Development and evaluation of a sensitive PCR-ELISA system for detection of schistosoma infection in feces

Abstract

Background: A PCR-enzyme-linked immunosorbent assay (PCR-ELISA) was developed to overcome the need for sensitive techniques for the efficient diagnosis of Schistosoma infection in endemic settings with low parasitic burden.

Methodology/principal findings: This system amplifies a 121-base pair tandem repeat DNA sequence, immobilizes the resultant 5' biotinylated product on streptavidin-coated strip-well microplates and uses anti-fluorescein antibodies conjugated to horseradish peroxidase to detect the hybridized fluorescein-labeled oligonucleotide probe. The detection limit of the Schistosoma PCR-ELISA system was determined to be 1.3 fg of S. mansoni genomic DNA (less than the amount found in a single cell) and estimated to be 0.15 S. mansoni eggs per gram of feces (fractions of an egg).
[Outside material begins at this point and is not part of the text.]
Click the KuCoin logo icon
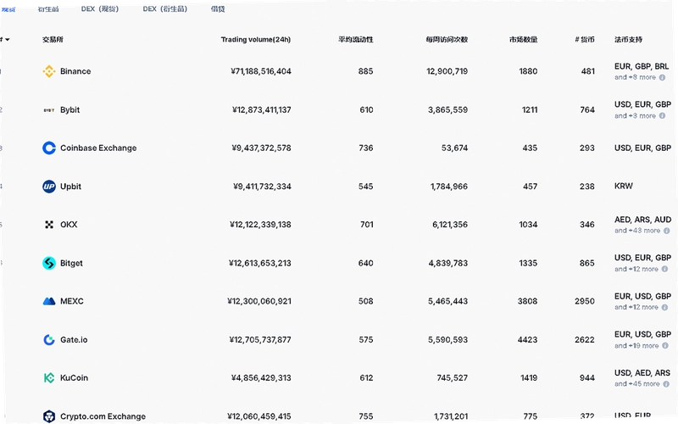This screenshot has width=678, height=424. click(x=49, y=377)
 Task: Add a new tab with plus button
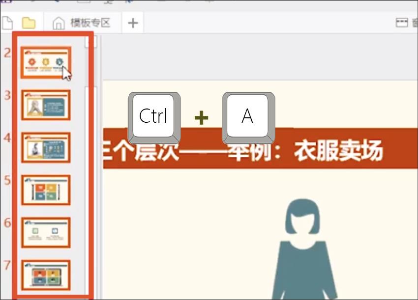tap(133, 23)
The system showed good precision and genus specificity since the DNA target was found in seven Schistosoma DNA samples: S. mansoni, S. haematobium, S. bovis, S. intercalatum, S. japonicum, S. magrebowiei and S. rhodaini. By evaluating 206 patients living in an endemic area in Brazil, the prevalence of S. mansoni infection was determined to be 18% by examining 12 Kato-Katz slides (41.7 mg/smear, 500 mg total) of a single fecal sample from each person, while the Schistosoma PCR-ELISA identified a 30% rate of infection using 500-mg of the same fecal sample. When considering the Kato-Katz method as the reference test, artificial sensitivity and specificity rates of the PCR-ELISA system were 97.4% and 85.1%, respectively. The potential for estimating parasitic load by DNA detection in feces was assessed by comparing absorbance values and eggs per gram of feces, with a Spearman correlation coefficient of 0.700 (P<0.0001).

Conclusions/significance: This study reports the development and field evaluation of a sensitive Schistosoma PCR-ELISA, a system that may serve as an alternative for diagnosing Schistosoma infection.
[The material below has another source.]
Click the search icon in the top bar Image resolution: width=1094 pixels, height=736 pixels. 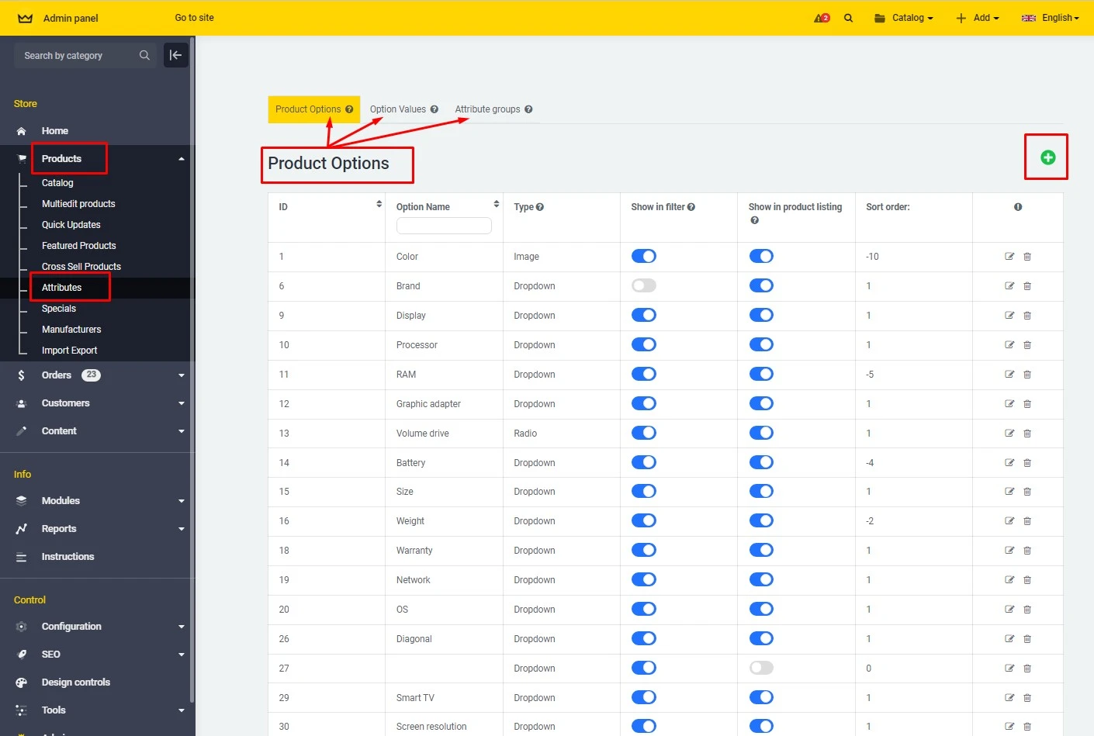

Figure 1. Analytical sensitivity of PCR-ELISA system.

A. Analytical sensitivity of PCR followed by 6% polyacrylamide gel electrophoresis with silver staining and ELISA (optical density, OD) for 10-fold serial dilutions of genomic DNA extracted from a saline solution containing ∼2,000 S. mansoni eggs. The detection limit was 1.3 fg of genomic DNA. A ladder-type banding pattern was exhibited, as expected, due the amplification of the Schistosoma tandem-repeated unit, with the main DNA band of 110 bp present in all samples. B. The Pearson's correlation coefficient between PCR-ELISA OD and log[template DNA]+10 was 0.986 (P<0.0001).

Figure 2. Analytical specificity of PCR followed by 6% polyacrylamide gel electrophoresis with silver staining and ELISA (optical density, OD) for purified DNA from adult S. magrebowiei (lane 2), S. rhodaini (lane 3), S. japonicum (lane 4), S. intercalatum (lane 5), S. haematobium (lane 6), S. bovis (lane 7) and S. mansoni (lane 8) worms.

Lane 1, PCR negative control. The genus specificity of the Schistosoma PCR-ELISA system was demonstrated by the amplification of the 121-bp tandem repeat DNA sequence in all samples with the same set of primers. Absorbance readings were also consistent with the positive control (S. mansoni DNA).

Figure 3. Correlation between log-transformed individual measurements of eggs per gram (epg) of feces and absorbance readings.

A. A Spearman's correlation coefficient of 0.616 (P<0.0001) was found for a comparison considering all 206 samples. B. Considering positive and negative samples for the Kato-Katz technique and the Schistosoma PCR-ELISA system, a Spearman's correlation coefficient of 0.700 (P<0.0001) was observed. The continuous line represents the linear regression, and the hatched line represents the 95% CI.